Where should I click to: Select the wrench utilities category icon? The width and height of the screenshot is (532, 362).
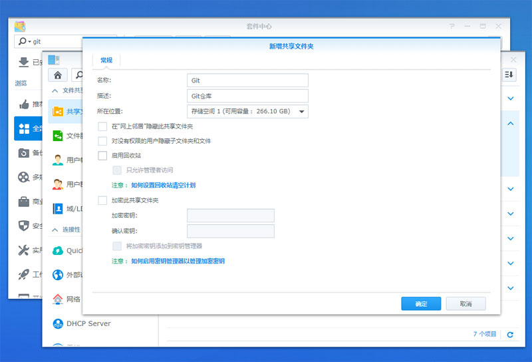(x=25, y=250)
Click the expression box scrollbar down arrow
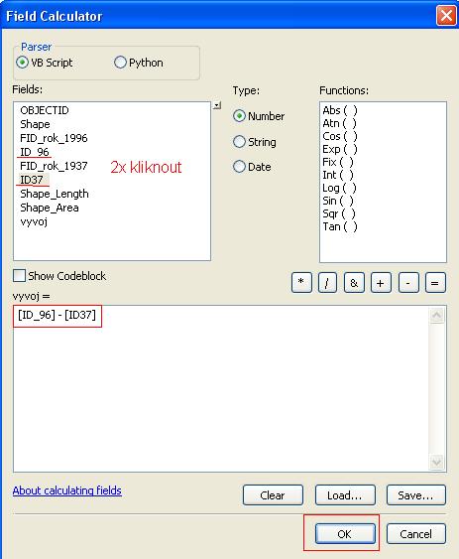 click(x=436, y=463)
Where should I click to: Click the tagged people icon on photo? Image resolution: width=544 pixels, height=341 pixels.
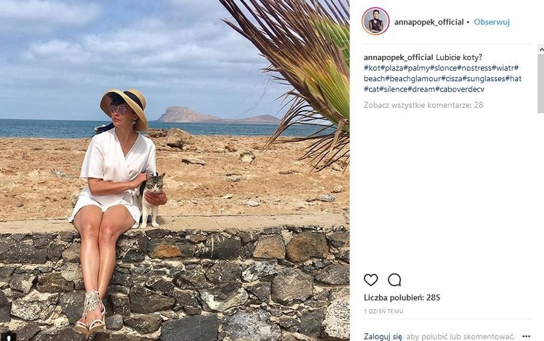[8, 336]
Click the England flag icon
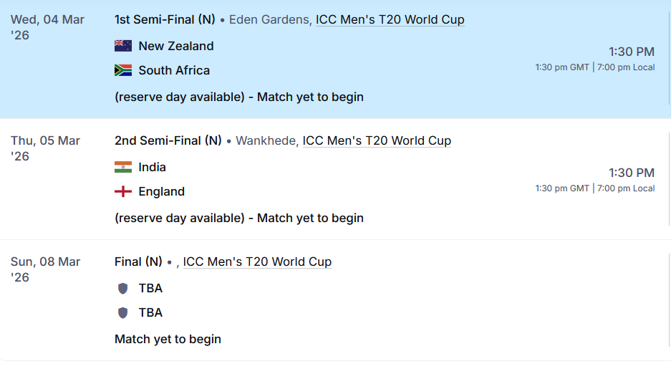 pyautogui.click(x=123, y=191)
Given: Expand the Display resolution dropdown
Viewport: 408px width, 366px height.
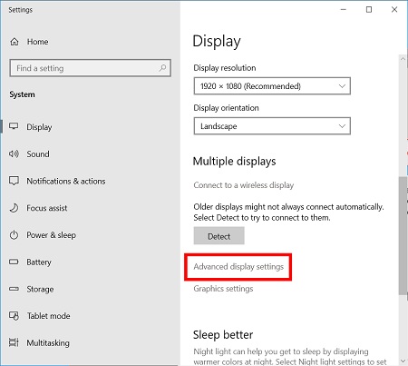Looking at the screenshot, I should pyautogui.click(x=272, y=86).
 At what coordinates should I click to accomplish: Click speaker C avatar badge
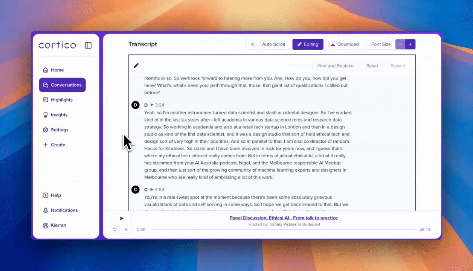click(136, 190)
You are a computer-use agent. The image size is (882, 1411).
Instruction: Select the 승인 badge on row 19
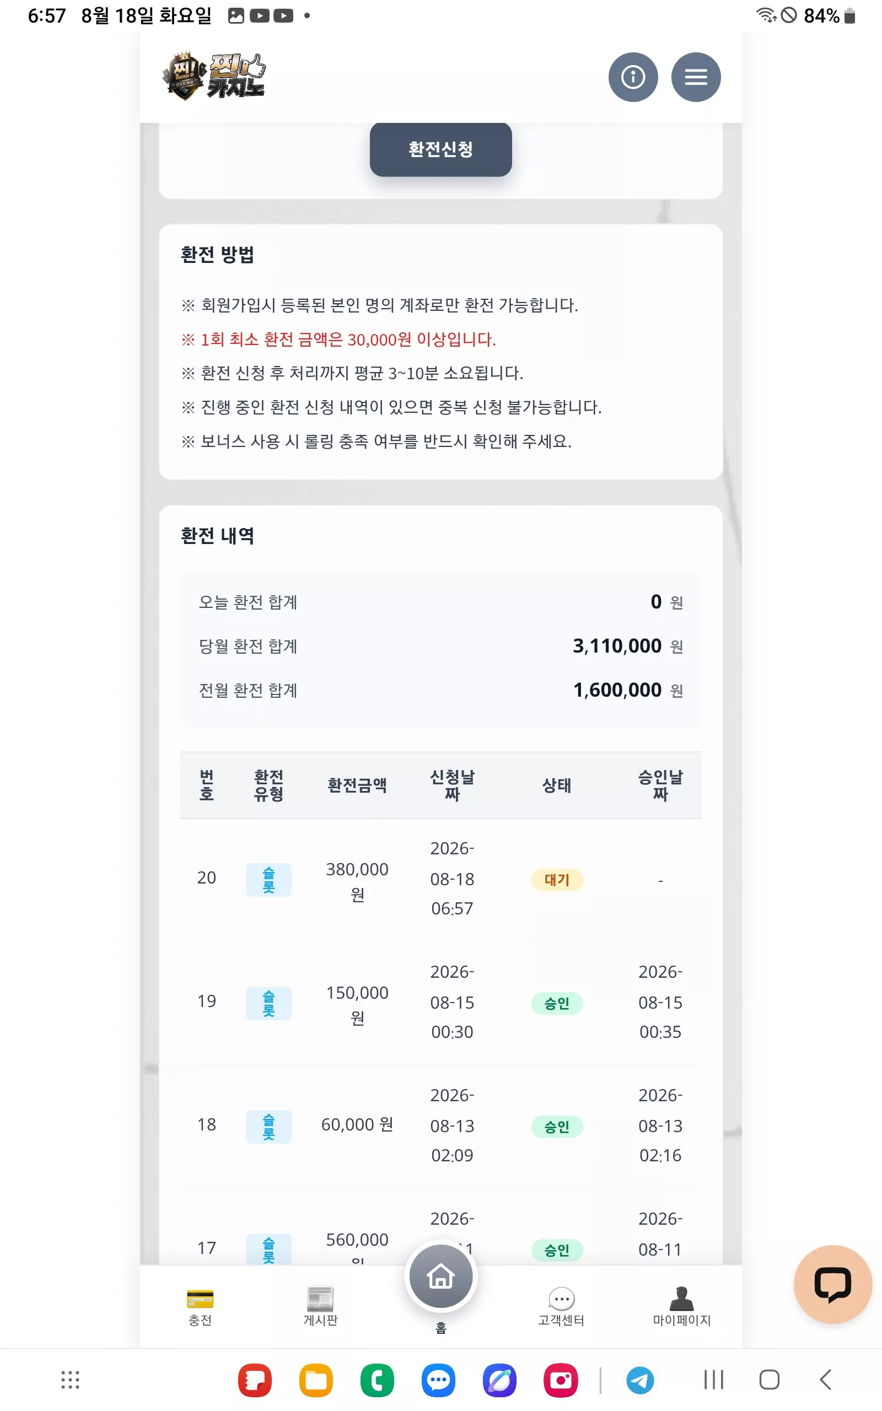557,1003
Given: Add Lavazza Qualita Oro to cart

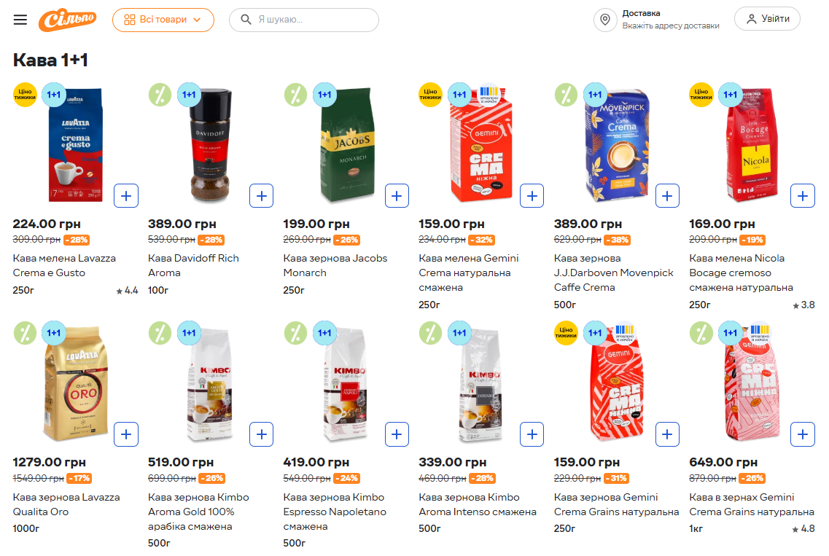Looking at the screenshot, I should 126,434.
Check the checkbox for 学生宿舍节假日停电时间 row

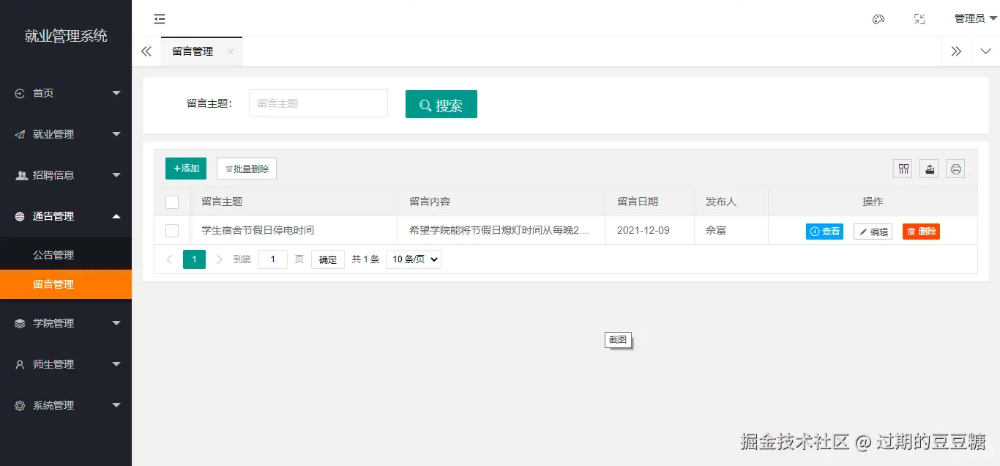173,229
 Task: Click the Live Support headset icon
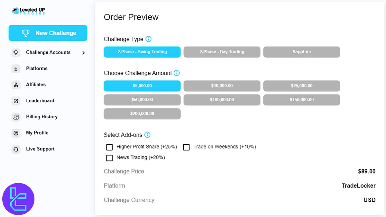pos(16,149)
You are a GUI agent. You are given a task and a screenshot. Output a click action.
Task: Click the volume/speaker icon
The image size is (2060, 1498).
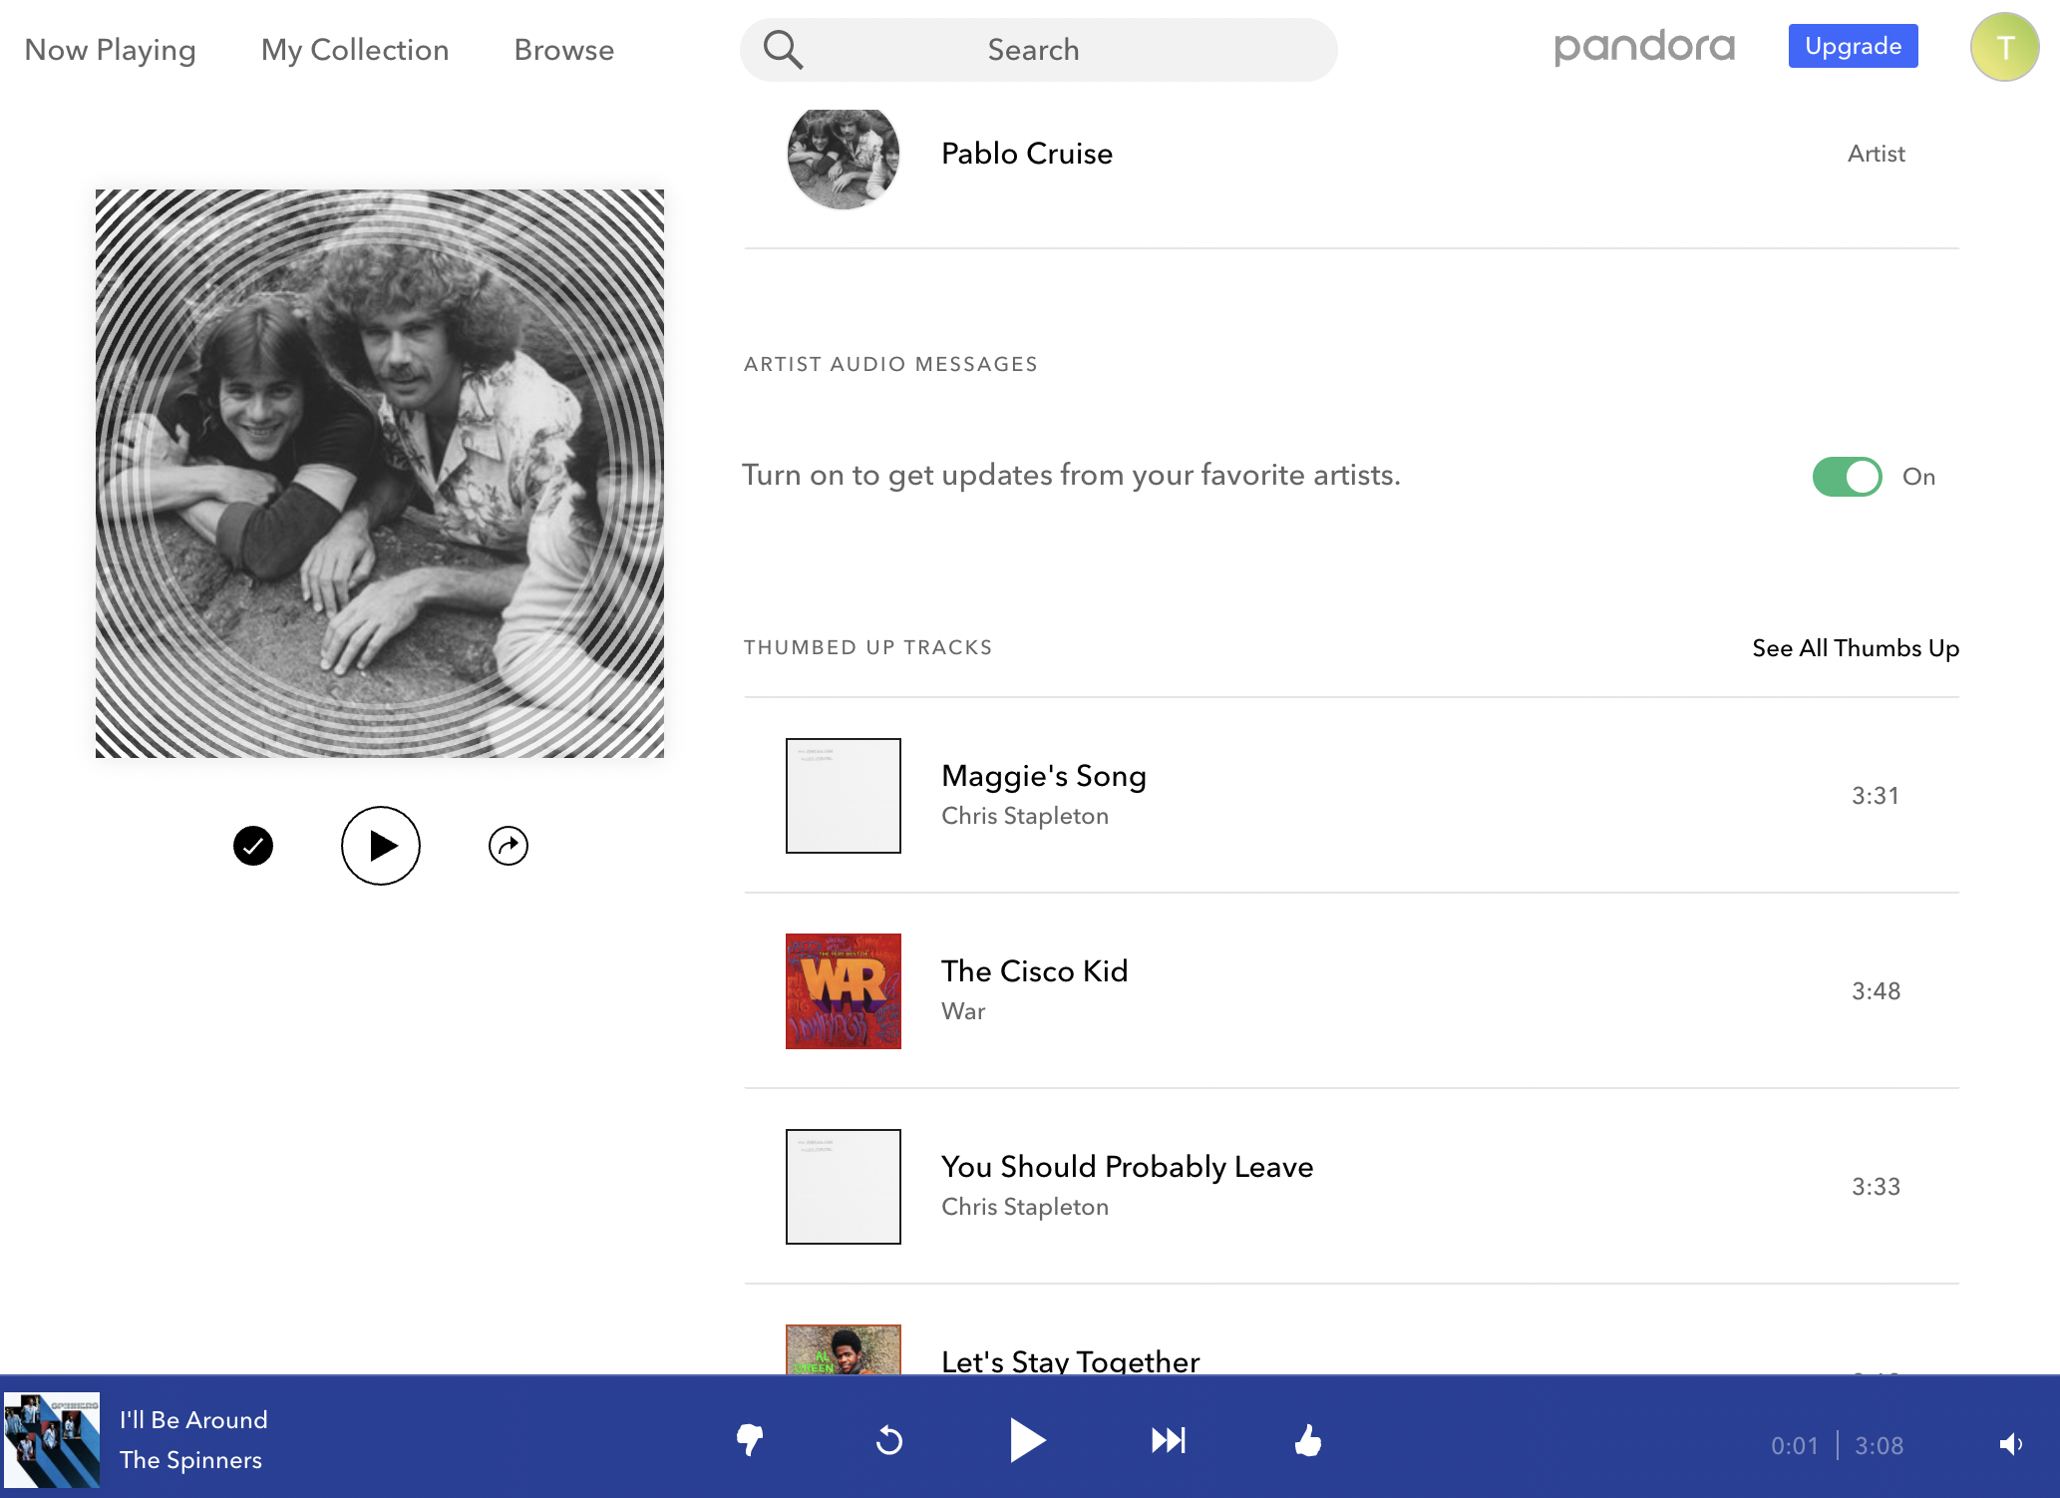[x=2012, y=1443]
════════
= Required action =
In the records above, find each line that mentions the word "agent", and copy it.

= Exercise answer =
You are a computer-use agent. The image size is (882, 1411).
You are a GUI agent. You are given a task and a screenshot. Output a click action.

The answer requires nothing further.